- _Work to complete_: "Task: Collapse the Hunyuan Video node" appears in one line of the records below. Output that line and each one after it, exactly, through the last line.

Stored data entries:
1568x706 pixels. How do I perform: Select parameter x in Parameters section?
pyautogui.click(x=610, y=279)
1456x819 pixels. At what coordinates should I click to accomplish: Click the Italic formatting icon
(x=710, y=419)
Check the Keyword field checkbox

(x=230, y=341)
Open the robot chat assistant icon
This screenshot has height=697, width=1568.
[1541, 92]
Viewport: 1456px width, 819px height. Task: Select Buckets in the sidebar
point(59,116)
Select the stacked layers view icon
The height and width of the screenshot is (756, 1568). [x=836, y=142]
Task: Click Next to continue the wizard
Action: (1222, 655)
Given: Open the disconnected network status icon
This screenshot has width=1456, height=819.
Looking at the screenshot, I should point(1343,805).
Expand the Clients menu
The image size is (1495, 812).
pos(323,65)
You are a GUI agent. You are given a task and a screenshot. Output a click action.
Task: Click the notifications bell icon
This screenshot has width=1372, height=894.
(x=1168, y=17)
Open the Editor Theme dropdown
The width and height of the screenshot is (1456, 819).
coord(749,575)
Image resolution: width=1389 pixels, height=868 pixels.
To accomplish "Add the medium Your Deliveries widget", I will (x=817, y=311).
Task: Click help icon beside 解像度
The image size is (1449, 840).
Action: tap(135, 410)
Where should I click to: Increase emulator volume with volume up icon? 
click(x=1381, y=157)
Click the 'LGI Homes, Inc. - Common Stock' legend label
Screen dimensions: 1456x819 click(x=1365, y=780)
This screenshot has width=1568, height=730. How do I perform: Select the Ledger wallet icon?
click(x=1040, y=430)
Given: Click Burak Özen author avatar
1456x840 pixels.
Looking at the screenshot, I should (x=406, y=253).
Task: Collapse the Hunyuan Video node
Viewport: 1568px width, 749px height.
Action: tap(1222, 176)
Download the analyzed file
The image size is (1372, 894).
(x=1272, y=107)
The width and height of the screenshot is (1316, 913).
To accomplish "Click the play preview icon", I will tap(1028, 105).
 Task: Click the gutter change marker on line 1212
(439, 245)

- _Answer section_:
Task: Collapse the Hunyuan Video node
Viewport: 1568px width, 749px height.
Action: tap(1222, 176)
Download the analyzed file
The image size is (1372, 894).
(x=1272, y=107)
The width and height of the screenshot is (1316, 913).
To accomplish "Click the play preview icon", I will tap(1028, 105).
 Task: Click the gutter change marker on line 1212
(439, 245)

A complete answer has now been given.